* WHAT THE TASK ASKS *
Starting at the first line of the data below, repeat each line word for word up to and including the line with "has width=262, height=147.".

Items from a dataset:
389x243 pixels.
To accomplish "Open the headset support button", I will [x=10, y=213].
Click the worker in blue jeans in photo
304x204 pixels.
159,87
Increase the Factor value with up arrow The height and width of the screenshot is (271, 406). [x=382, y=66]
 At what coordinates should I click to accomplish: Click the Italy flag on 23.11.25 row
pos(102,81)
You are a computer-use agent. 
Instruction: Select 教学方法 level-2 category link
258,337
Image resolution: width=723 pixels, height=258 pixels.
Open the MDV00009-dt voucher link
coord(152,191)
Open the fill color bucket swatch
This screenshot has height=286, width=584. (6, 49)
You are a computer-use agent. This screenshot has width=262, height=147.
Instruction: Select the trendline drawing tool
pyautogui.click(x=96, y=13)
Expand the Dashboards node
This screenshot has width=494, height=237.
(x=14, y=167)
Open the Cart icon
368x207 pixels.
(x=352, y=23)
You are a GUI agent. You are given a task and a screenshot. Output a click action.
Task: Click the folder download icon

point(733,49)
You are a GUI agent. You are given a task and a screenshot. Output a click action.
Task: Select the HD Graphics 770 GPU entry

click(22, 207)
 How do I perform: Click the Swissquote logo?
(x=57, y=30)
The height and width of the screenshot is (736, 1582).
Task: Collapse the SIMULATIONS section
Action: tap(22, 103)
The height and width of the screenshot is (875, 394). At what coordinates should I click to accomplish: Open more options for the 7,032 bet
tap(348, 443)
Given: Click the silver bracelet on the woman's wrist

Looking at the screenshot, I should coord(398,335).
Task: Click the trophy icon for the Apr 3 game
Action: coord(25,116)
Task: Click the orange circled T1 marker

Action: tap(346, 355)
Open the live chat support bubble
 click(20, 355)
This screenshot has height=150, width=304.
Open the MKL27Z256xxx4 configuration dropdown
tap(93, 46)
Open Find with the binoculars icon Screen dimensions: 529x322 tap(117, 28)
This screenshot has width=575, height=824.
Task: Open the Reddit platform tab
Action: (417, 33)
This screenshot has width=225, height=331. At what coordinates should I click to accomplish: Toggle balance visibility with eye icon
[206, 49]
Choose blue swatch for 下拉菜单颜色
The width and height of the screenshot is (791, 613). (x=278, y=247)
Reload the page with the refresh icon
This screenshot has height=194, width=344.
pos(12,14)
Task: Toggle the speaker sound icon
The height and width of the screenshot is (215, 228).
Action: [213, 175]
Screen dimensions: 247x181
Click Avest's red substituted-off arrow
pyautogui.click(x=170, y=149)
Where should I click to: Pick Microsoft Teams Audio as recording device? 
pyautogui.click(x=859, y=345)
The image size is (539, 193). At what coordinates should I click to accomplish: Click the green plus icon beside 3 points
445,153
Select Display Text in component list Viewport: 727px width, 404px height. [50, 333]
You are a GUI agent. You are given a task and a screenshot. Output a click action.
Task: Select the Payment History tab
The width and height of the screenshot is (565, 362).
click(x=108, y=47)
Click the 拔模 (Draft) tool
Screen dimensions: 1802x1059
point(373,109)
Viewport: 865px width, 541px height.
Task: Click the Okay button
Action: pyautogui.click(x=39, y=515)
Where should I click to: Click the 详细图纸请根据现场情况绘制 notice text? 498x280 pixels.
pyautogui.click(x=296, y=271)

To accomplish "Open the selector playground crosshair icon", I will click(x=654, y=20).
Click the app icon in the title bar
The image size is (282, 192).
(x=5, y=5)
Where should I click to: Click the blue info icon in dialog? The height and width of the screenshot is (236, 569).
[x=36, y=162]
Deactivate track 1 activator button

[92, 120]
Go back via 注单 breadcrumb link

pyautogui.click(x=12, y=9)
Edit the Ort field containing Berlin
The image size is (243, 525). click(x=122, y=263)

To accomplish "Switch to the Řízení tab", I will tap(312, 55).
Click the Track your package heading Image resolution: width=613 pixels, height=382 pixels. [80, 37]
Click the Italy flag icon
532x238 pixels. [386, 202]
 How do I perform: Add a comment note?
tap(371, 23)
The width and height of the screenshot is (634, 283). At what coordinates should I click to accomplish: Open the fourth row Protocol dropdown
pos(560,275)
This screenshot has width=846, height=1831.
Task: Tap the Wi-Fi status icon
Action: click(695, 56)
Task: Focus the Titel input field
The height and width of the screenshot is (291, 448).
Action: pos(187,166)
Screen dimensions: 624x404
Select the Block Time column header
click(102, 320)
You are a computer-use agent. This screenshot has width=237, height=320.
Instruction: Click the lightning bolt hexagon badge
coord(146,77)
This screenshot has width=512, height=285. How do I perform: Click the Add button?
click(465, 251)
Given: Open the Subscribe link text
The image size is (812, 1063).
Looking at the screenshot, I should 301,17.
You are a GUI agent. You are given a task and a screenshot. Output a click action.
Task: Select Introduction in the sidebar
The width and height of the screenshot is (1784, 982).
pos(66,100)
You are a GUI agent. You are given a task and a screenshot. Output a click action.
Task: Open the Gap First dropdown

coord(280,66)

* WRITTEN SOLUTION *
389x243 pixels.
To accomplish "Open the headset support button", I will [x=10, y=213].
Click the worker in blue jeans in photo
304x204 pixels.
159,87
Increase the Factor value with up arrow The height and width of the screenshot is (271, 406). [x=382, y=66]
 At what coordinates should I click to accomplish: Click the Italy flag on 23.11.25 row
pos(102,81)
You are a computer-use agent. 
Instruction: Select 教学方法 level-2 category link
258,337
Image resolution: width=723 pixels, height=258 pixels.
Open the MDV00009-dt voucher link
coord(152,191)
Open the fill color bucket swatch
This screenshot has height=286, width=584. (6, 49)
You are a computer-use agent. This screenshot has width=262, height=147.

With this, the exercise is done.